California Proposed Budget 2012-2013

In a previous post I railed about the California budget, and how we were valuing prison systems over education. In the meantime, the governor has released the May Revise of the 2012-13 Budget. The general fund expenditures are $92.6 billion. Here are how the allocations are broken down into the major components:

Proposed California Budget – General Fund – 2012-2013

This shows that K-12 and higher education takes up more than 50% of the entire budget, versus 9.4% for corrections. This illustrates that the legislature does not have much choice and leverage when it is faced with a projected $16 billion shortfall this year. It can’t raise taxes in the current political environment, so it has to cut something. If it cuts proportionally, every sector in this chart faces deep cuts, and eduction is more than half of it.

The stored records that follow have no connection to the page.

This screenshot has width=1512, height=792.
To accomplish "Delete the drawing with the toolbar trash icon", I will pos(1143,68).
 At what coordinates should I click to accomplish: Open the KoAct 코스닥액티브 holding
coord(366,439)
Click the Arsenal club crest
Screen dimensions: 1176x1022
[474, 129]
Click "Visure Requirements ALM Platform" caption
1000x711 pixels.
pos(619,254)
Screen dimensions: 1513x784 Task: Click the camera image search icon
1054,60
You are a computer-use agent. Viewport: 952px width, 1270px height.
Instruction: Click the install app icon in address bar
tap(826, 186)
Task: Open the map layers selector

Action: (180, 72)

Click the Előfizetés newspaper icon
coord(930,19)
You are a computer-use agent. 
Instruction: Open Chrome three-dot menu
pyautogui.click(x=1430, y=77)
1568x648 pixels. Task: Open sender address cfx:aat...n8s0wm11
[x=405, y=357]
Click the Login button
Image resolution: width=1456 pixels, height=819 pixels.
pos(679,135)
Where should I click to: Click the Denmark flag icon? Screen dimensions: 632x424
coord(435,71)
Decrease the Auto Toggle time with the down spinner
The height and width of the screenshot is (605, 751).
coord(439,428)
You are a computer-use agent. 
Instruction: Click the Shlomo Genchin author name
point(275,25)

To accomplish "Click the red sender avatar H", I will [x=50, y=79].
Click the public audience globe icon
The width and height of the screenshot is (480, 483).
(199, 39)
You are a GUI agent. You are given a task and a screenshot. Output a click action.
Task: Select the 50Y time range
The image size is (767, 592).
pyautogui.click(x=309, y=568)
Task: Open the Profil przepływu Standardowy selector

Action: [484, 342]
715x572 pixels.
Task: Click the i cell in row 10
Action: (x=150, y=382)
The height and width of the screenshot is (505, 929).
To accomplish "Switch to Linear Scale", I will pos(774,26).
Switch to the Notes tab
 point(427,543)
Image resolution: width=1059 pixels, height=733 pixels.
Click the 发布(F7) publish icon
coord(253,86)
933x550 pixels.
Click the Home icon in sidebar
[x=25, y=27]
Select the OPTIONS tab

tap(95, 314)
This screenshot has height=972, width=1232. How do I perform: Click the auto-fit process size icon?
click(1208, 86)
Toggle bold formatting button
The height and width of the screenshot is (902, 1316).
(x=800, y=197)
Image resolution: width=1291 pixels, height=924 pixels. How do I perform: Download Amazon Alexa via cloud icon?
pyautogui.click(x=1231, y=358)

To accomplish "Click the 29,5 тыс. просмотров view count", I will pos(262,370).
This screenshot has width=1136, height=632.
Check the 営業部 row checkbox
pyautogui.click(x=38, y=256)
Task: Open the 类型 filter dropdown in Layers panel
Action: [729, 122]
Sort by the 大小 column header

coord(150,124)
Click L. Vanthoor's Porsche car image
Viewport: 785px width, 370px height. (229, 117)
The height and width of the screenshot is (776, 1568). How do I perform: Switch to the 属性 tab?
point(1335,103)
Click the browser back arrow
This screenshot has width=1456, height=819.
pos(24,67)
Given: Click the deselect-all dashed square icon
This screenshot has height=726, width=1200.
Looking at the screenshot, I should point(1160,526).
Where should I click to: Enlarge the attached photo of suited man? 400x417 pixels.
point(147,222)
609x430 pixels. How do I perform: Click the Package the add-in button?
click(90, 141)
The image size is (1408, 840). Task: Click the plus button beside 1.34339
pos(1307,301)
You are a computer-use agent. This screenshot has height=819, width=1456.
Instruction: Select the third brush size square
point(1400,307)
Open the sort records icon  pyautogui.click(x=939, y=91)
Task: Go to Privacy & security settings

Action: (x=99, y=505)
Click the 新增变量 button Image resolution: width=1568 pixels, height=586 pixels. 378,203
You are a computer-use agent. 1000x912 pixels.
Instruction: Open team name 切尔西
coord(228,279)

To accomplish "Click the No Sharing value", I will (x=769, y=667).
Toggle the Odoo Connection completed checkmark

This makes one thing clear. We may have a spending problem, but we also have a revenue problem. Collecting more taxes in California seems inevitable if we want to get out of this mess.

Facebook and the California Budget

Earlier this week I sat attended the Spring Institute of the Child Development Policy Institute and heard about the devastating effect the current California budget and the governor’s proposals are likely to have on education in California and early education in particular.

The day after was the Facebook IPO. With the company valued at around $100 billion, an unprecedented amount, the IPO created a lot of personal wealth for many Californians. That means they may be paying a lot of taxes. Back of the envelope calculations indicated that California might get a windfall of $2 billion over the current and coming fiscal years. The previous big listing of this type was Goggle in 2004, which led to about $7 billion in tax revenue over the subsequent three years.

I have a hard time understanding how a state that has such positive financial events can’t make its budget work. There is nothing like this happening in the other 49 states. There just aren’t any $100 billion IPOs in Texas or Florida. And yet, we can’t seem to make our state work.

Perhaps it is this kind of occasional windfall in California that makes our budget system and state politics so dysfunctional. The state relies much more on personal capital gains taxes than any other state. Revenues therefore are unpredictable, can’t be scheduled and are dependent on factors completely outside the government’s control. Not a good way to run your shop, is it?